A college campus should be a beacon of openness in terms of free speech and thought but too often, as was seen last month in the latest wave of protests of commencement speakers who failed the political correctness test, it is the opposite. The latest regrettable trend on campuses is the insistence that professors provide "trigger warnings" to protect students from reading something that could upset or disturb them -- although that should be one of the key goals of education.

Virginia Woolf’s "Mrs. Dalloway" has been targeted for alert status because it contains references to suicidal thoughts. "The Great Gatsby" has characters guilty of misogyny, "The Merchant of Venice" contains anti-Semitism. A good teacher who knows his students should provide warnings if subject matter will hit particularly close to home for one of his or her charges, but there are few works in literature that won’t potentially upset someone, and the works that don’t probably aren’t worth reading. This is a form of censorship that if successful could spread like a virus.

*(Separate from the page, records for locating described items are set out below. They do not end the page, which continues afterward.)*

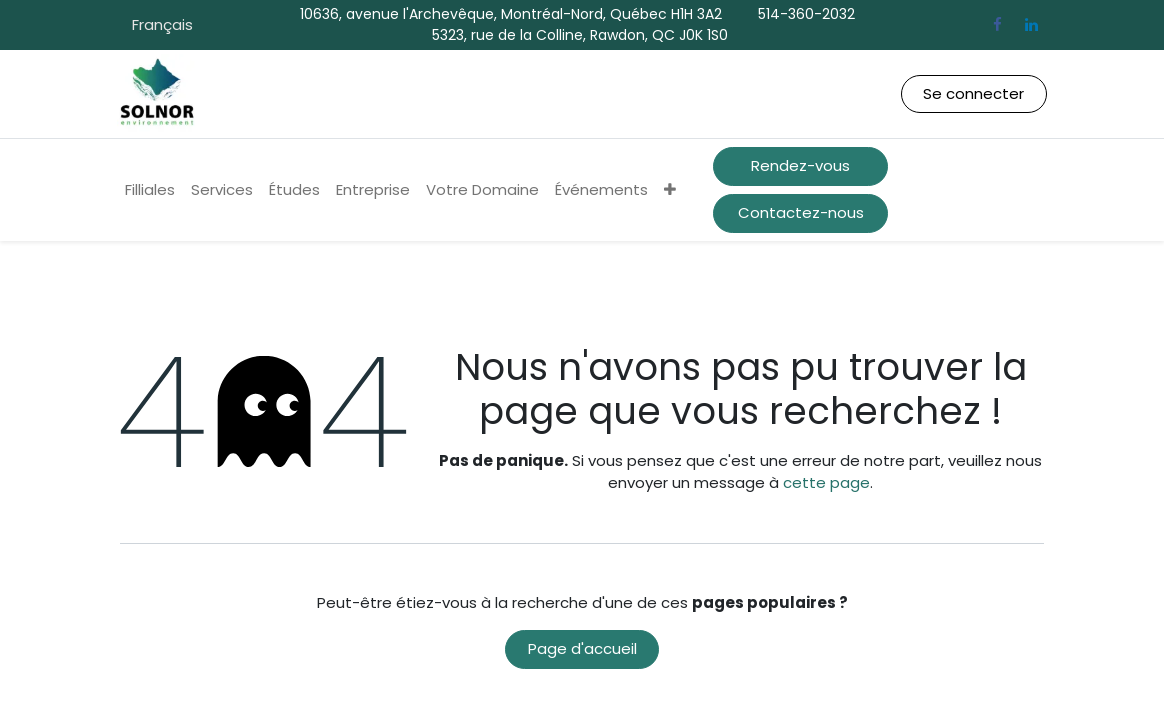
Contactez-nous (801, 212)
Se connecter (973, 93)
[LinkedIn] (1031, 25)
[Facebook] (997, 25)
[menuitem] (150, 190)
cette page (826, 482)
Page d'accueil (582, 648)
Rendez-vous (800, 165)
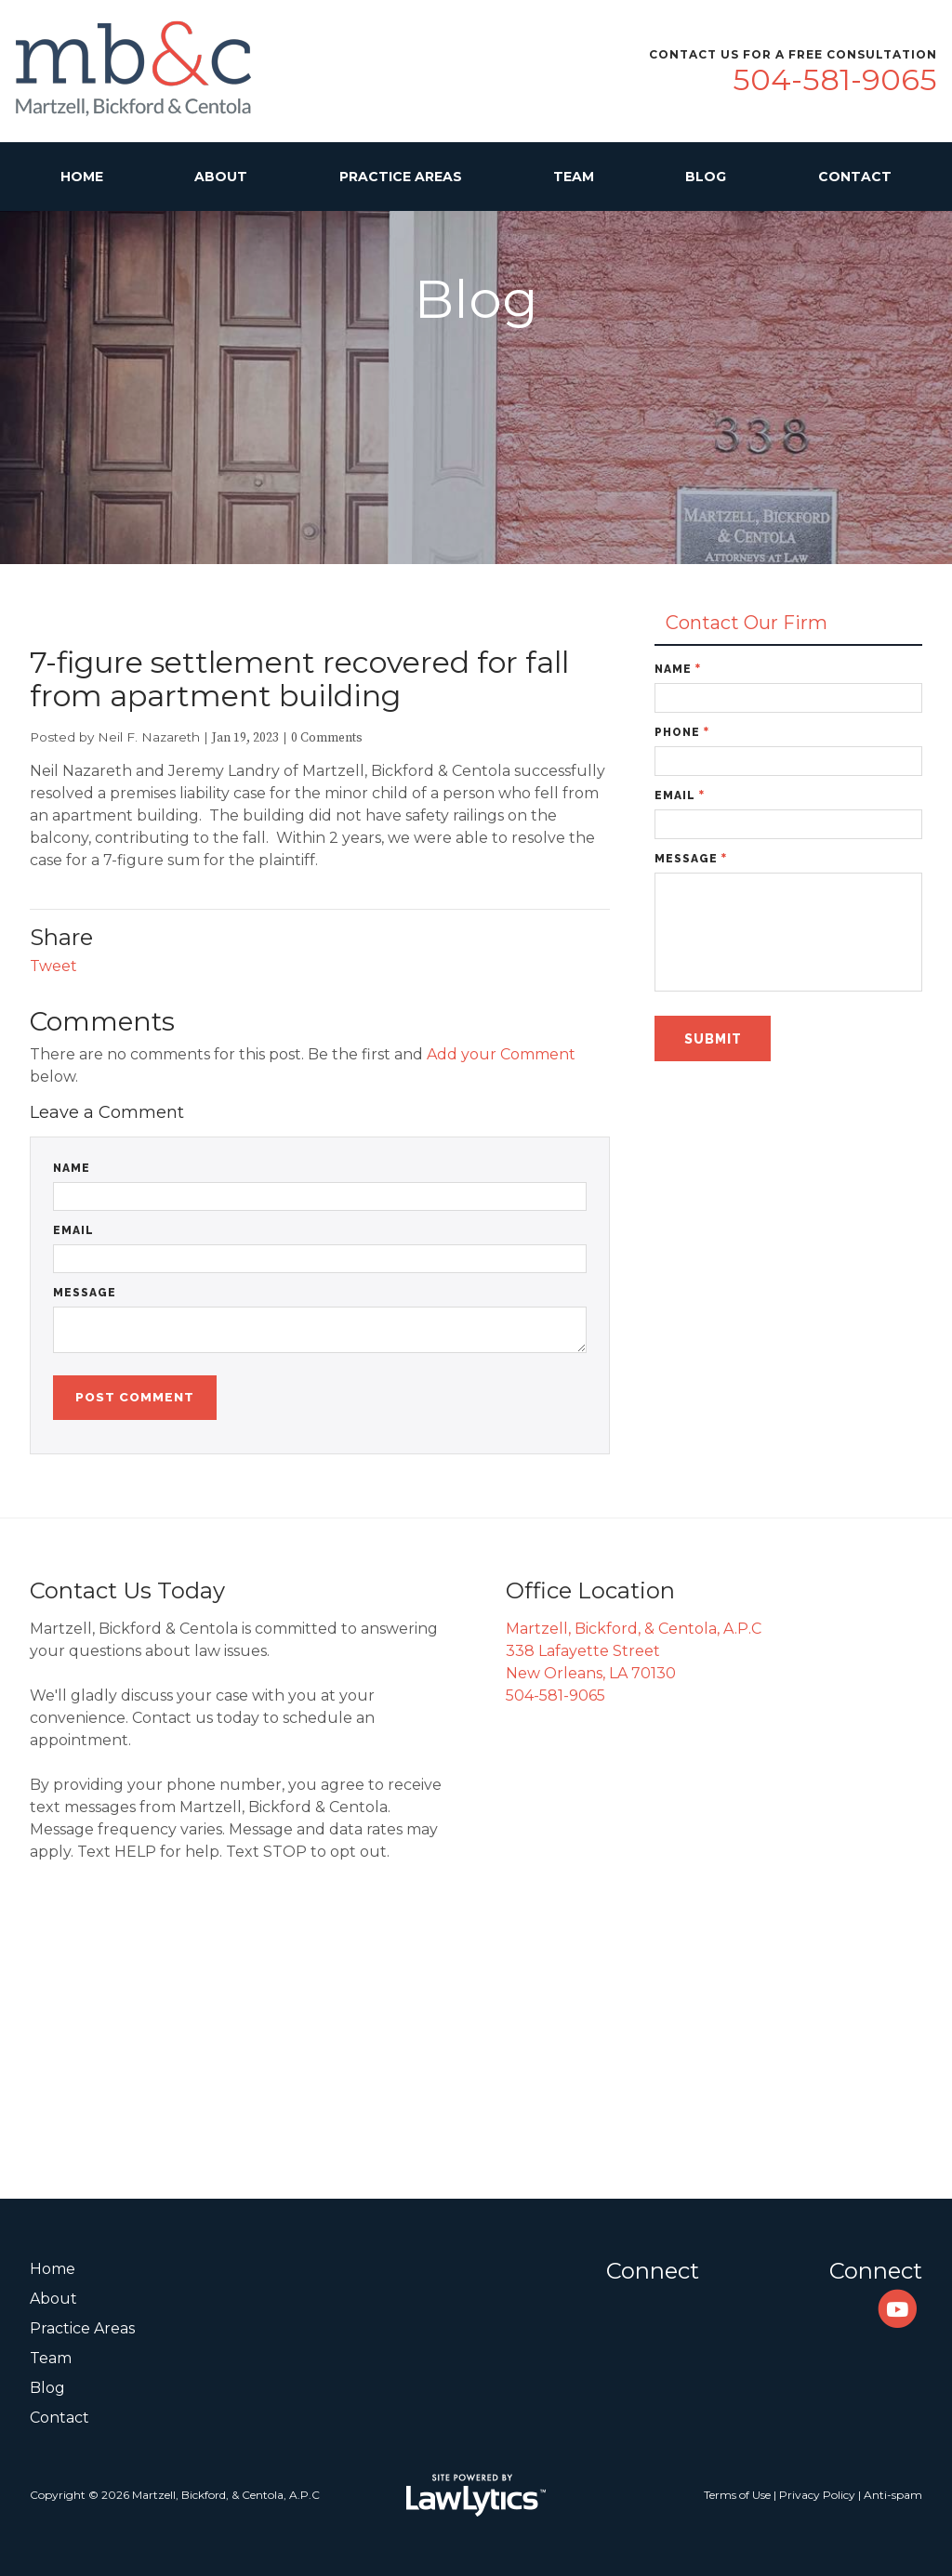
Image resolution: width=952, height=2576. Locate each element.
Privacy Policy (817, 2495)
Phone (681, 732)
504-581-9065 (835, 79)
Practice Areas (400, 176)
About (220, 176)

Not only is there no hiding from the dangers and cruelty of life that is the backbone of so much great literature, there are tangible benefits to this exposure. In a recent Huffington Post blog entitled "Novels Do Not Need Warning Labels," author Lev Raphael, who wrote "The Edith Wharton Murders" among other books, described how his exposure to Wharton -- whose historic Lenox home, the Mount, keeps the spirit of the author alive for visitors -- provided him a "kindred spirit" when he desperately needed one.

The son of overly if understandably protective Holocaust survivors, Mr. Raphael wrote that he grew up feeling isolated from his peers and burdened by an overwhelming sense of shame. In Wharton’s "House of Mirth," he encountered another social outcast, Lily Bart, a fading socialite struggling for survival in the Gilded Age. Reading about Lily’s public humiliation and comparing it to his own, Mr. Raphael realized that his feelings were not his alone. Reading more of Wharton’s books, he realized that his sense of shame was common, if not universal.

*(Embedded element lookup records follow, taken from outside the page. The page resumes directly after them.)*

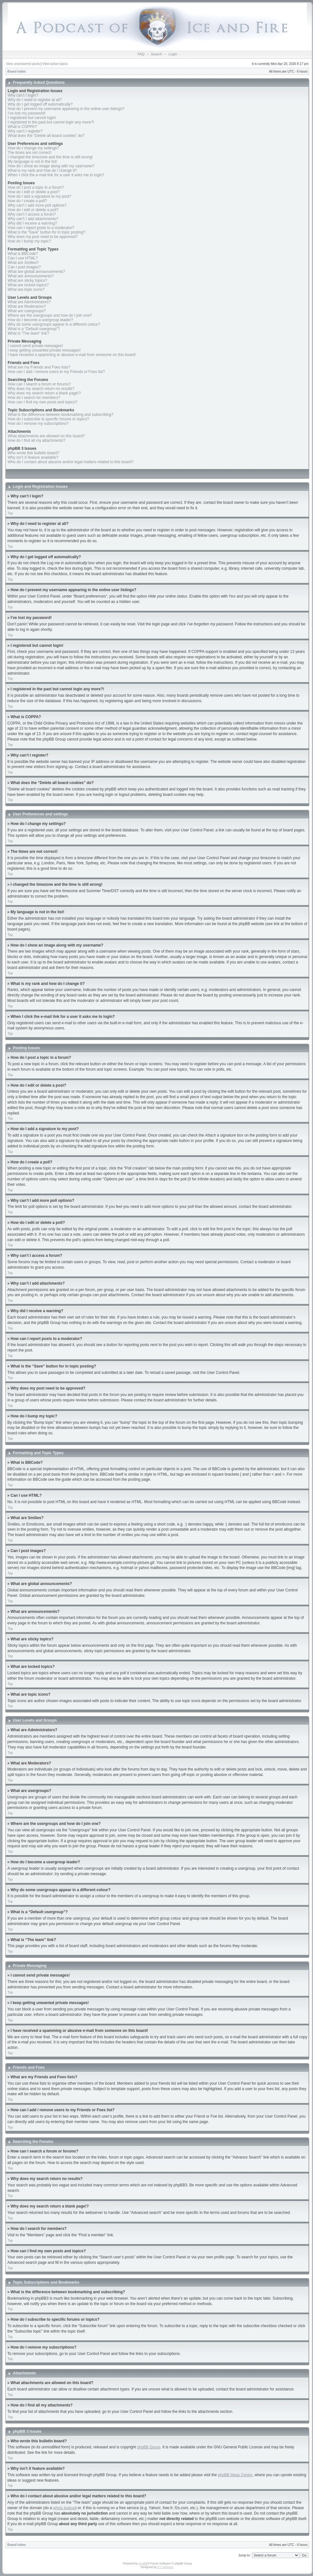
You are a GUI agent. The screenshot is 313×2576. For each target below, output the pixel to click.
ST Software (165, 2566)
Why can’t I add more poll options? (37, 205)
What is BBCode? (23, 253)
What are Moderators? (27, 306)
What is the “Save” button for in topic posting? (46, 232)
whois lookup (64, 2507)
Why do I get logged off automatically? (40, 104)
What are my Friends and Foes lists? (39, 367)
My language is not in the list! (32, 161)
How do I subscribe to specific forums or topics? (48, 419)
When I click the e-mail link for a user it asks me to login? (56, 175)
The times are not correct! (29, 152)
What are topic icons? (26, 289)
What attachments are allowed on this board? (46, 436)
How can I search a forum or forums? (39, 384)
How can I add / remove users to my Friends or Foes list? (56, 371)
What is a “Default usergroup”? (34, 329)
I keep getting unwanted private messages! (44, 350)
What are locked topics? (28, 285)
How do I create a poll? (27, 201)
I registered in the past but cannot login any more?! (51, 122)
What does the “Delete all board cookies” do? (46, 135)
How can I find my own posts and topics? (42, 402)
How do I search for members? (34, 397)
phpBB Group (148, 2447)
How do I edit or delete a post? (34, 192)
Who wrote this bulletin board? (33, 453)
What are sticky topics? (27, 280)
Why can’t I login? (23, 95)
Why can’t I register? (25, 131)
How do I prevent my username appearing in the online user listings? (66, 109)
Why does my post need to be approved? (43, 236)
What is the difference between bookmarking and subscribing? (60, 414)
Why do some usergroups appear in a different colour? (54, 324)
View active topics (55, 64)
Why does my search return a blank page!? (44, 393)
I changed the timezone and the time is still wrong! (50, 157)
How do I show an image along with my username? (51, 166)
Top (10, 513)
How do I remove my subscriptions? (38, 423)
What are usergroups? (27, 311)
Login (172, 54)
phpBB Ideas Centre (235, 2474)
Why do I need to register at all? (35, 100)
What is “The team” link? (28, 333)
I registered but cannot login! (32, 117)
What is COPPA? (22, 126)
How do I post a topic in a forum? (36, 187)
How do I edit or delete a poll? (33, 210)
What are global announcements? (36, 271)
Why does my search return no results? (41, 388)
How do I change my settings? (33, 148)
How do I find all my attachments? (36, 440)
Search (156, 54)
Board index (16, 71)
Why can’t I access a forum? (32, 214)
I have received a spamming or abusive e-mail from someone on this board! (72, 355)
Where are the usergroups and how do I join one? (50, 315)
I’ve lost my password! (26, 113)
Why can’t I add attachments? (33, 219)
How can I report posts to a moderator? (41, 228)
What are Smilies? (23, 262)
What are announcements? (31, 276)
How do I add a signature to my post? (39, 196)
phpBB (143, 2563)
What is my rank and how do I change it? (42, 170)
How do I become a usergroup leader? (40, 320)
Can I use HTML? (23, 258)
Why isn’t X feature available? (33, 457)
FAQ (141, 54)
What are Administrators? (29, 302)
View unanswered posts (23, 64)
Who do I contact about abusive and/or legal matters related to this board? (71, 462)
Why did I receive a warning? (32, 223)
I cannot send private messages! (35, 346)
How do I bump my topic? (29, 241)
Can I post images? (24, 267)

"I had found fiction that explained me to myself and gave me a way forward," wrote Mr. Raphael in his blog. "If someone had warned me that Wharton’s novel could be upsetting or painful for whatever reasons, I might have avoided it, skimmed it, or turned to Cliffs Notes. I would have missed a book that changed my life."

Being challenged, upset or angered should be part of a college education. Students should not expect to live in a bubble that will not be provided for them upon graduation. Or want to.